Certes, le processus de canonisation à cette époque était moins élaboré qu’aujourd’hui, mais la sainteté n’était pas pour autant un accomplissement facile. La première instance d’un Pape canonisant un saint a eu lieu en l’an 993. À l’époque de Pierre de Vérone, la « canonisation papale était une nouveauté relative », écrit Donald Prudlo dans son livre L’Inquisiteur martyrisé : La vie et le culte de Pierre de Vérone.
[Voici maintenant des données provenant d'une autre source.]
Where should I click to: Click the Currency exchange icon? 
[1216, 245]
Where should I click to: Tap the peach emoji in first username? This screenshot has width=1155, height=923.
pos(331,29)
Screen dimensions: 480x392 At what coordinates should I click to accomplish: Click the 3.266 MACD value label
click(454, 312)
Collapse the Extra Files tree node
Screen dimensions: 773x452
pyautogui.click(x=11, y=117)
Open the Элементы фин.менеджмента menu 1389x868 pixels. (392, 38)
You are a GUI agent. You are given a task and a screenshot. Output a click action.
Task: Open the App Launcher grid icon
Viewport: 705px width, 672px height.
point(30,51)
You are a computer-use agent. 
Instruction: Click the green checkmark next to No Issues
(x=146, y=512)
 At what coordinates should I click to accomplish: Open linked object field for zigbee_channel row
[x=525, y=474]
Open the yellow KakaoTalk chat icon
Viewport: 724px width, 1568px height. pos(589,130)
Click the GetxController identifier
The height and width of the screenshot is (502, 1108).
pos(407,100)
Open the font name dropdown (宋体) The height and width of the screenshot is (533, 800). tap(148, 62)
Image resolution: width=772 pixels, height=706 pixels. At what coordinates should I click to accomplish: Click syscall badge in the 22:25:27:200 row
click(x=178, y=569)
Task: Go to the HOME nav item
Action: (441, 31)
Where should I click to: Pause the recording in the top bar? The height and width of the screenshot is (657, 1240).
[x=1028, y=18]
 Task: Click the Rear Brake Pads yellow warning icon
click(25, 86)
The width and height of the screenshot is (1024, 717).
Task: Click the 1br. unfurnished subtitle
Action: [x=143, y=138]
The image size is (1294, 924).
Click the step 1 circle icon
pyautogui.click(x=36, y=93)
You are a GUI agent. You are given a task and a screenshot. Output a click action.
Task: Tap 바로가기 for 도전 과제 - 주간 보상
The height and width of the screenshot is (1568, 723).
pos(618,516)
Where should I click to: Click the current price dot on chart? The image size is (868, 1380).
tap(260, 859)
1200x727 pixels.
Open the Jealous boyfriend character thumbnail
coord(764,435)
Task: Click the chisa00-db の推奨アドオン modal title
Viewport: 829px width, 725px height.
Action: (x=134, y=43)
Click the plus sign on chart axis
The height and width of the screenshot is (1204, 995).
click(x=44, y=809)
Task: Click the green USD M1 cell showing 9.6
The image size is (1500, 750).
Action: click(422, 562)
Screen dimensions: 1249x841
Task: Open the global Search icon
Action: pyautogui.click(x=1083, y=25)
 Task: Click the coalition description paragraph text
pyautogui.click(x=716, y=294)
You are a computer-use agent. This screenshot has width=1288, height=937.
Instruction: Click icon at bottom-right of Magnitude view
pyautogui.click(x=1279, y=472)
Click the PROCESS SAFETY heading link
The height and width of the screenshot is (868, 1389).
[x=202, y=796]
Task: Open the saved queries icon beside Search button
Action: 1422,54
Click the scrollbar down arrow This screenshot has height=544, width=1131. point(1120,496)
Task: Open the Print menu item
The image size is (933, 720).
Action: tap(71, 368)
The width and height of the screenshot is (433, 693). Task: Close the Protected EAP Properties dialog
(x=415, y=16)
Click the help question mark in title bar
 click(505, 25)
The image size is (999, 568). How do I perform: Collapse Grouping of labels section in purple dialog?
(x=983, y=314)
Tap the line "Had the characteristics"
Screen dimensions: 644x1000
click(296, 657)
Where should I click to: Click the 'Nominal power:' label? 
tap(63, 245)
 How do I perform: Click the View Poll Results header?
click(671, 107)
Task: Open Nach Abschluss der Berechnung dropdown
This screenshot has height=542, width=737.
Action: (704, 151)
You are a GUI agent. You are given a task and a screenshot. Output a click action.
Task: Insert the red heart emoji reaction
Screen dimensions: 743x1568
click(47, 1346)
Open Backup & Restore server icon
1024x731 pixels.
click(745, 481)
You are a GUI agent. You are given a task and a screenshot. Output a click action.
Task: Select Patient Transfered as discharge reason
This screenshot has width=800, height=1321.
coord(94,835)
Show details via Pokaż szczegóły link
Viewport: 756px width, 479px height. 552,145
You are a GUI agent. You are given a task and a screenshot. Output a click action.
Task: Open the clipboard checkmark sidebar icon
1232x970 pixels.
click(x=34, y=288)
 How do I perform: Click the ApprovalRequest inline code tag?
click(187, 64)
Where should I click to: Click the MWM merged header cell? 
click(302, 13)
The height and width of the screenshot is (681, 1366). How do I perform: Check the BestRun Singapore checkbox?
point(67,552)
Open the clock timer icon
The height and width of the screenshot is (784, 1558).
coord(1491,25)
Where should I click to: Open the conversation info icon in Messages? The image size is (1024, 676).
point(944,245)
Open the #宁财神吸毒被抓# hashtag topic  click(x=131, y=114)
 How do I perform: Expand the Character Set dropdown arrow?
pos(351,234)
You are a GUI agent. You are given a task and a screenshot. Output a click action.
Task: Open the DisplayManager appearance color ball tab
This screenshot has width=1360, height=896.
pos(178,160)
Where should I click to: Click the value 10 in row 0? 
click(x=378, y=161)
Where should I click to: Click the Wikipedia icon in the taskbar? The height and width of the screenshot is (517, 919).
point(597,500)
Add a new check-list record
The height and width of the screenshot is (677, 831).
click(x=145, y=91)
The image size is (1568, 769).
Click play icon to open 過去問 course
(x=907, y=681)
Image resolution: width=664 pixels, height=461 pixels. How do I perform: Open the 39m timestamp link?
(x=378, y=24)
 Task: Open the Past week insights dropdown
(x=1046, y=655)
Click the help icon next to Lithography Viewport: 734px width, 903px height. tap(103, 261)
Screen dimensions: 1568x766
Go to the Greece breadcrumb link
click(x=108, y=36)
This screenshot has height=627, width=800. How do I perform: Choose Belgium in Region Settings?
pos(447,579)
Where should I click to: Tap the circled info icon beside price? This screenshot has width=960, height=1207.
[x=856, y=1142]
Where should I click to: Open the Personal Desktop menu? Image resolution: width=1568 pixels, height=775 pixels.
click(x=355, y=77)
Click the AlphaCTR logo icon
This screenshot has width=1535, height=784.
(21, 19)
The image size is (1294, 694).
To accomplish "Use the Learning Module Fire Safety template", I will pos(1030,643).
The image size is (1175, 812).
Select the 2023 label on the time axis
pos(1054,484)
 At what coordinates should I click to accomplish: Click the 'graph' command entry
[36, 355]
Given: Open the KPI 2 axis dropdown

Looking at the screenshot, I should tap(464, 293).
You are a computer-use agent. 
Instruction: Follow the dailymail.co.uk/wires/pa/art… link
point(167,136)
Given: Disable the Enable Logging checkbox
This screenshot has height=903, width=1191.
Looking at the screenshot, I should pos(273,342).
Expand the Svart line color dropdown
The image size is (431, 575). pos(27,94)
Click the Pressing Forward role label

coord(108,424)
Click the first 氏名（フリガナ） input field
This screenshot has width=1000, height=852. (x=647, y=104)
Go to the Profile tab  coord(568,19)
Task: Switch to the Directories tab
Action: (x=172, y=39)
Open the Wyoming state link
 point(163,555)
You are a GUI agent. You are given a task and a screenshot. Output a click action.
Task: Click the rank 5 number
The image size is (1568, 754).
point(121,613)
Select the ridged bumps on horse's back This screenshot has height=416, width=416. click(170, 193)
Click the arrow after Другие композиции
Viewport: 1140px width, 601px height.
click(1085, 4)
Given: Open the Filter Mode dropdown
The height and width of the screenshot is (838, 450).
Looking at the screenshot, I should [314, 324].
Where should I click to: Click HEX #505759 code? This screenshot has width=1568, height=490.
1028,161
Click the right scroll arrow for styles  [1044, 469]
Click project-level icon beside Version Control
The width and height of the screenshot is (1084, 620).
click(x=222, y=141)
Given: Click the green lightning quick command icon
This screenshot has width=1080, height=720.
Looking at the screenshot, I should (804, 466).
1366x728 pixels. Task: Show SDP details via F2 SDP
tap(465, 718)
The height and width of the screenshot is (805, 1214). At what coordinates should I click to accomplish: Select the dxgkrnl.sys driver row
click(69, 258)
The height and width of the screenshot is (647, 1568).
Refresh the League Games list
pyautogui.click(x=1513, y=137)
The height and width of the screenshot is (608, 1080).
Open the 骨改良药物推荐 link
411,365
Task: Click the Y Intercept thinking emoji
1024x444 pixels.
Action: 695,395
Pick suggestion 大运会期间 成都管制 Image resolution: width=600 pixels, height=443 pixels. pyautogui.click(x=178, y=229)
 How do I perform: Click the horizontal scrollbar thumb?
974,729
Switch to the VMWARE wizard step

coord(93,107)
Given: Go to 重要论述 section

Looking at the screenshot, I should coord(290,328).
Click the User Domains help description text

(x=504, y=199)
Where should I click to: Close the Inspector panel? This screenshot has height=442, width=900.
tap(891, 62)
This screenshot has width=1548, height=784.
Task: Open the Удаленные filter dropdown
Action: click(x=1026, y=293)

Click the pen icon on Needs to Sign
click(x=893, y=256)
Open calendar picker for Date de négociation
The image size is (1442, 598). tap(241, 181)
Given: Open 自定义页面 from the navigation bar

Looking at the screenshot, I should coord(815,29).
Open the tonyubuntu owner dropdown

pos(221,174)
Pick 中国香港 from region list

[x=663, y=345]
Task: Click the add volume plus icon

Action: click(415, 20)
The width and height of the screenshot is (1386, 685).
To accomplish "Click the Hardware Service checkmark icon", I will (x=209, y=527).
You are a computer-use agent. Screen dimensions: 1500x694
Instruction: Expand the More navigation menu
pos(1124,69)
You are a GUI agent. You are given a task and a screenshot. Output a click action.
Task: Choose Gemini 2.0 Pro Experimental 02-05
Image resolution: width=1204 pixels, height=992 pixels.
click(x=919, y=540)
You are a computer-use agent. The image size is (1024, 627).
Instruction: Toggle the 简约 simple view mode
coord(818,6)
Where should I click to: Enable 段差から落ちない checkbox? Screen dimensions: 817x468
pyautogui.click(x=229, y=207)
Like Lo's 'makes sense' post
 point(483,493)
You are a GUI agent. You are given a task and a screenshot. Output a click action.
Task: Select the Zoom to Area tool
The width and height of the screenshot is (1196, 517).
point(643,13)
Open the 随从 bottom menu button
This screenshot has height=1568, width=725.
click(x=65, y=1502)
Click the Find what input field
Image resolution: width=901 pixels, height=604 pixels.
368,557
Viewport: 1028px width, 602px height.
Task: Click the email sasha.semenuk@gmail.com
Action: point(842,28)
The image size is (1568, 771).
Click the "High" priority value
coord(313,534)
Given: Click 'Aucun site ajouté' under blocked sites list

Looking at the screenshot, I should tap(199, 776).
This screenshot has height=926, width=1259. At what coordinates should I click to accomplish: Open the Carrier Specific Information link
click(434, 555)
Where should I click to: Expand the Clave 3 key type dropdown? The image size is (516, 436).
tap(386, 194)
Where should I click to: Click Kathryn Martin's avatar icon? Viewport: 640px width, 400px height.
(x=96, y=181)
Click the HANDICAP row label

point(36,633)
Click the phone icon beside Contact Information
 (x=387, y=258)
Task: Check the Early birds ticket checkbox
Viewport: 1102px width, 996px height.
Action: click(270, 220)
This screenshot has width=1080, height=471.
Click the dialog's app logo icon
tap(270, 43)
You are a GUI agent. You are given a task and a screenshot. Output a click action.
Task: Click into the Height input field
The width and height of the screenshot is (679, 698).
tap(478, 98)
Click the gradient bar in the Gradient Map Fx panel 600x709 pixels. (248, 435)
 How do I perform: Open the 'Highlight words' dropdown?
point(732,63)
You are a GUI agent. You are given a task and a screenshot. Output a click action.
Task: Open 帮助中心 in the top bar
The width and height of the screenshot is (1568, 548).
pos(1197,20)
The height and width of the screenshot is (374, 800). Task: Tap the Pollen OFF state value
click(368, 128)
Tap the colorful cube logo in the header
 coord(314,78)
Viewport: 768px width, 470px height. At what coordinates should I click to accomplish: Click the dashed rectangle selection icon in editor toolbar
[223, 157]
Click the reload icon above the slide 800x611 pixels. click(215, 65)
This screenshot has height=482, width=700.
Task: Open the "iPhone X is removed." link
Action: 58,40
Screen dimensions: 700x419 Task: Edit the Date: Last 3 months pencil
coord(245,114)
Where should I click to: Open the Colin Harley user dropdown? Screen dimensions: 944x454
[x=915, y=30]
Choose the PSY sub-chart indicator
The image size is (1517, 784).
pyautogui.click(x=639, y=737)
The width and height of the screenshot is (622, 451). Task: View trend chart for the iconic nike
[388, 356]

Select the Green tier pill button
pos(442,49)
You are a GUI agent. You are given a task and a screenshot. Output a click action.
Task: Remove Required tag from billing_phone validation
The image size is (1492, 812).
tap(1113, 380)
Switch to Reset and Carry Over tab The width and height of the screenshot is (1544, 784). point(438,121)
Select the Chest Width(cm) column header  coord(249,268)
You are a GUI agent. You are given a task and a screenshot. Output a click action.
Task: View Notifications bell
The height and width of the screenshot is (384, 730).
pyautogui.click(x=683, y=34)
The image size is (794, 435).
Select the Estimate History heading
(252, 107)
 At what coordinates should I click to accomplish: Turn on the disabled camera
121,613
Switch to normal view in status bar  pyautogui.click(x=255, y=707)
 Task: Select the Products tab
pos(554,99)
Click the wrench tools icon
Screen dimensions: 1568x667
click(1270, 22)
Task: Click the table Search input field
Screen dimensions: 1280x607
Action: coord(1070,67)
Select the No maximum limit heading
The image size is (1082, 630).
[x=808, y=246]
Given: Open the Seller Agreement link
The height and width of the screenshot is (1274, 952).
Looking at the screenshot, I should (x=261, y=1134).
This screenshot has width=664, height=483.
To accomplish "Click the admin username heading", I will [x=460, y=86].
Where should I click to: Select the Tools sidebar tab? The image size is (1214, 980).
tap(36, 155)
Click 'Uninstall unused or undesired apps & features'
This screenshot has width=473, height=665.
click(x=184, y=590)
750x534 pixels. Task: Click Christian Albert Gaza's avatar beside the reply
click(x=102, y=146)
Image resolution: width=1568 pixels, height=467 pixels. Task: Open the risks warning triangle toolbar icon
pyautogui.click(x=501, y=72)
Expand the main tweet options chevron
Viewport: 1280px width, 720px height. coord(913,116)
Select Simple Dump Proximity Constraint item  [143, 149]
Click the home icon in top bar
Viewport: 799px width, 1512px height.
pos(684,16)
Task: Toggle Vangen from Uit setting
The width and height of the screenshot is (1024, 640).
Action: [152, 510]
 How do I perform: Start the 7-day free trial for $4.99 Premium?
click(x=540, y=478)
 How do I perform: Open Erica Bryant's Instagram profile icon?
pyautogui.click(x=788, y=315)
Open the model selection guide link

Un ancien cathare pour traquer les cathares
Pierre est né vers l’année 1205, dans une famille bourgeoise de Vérone, dans le nord de l’Italie. Cette région connait alors depuis longtemps des troubles consécutifs aux hostilités entre l’Église catholique et les sectes religieuses dissidentes, comme celle des cathares. Bien que les parents de Pierre souscrivent aux enseignements cathares, il confie son éducation à des instructeurs catholiques. Jeune homme, Pierre s’inscrit à l’Université de Bologne. Sa famille s’attend à ce qu’il poursuive une carrière de droit ou de politique. Mais pendant qu’il est à Bologne, il embrasse la foi catholique et rejoint l’ordre dominicain nouvellement établi. Il est ordonné prêtre en l’an 1228 ou 1229.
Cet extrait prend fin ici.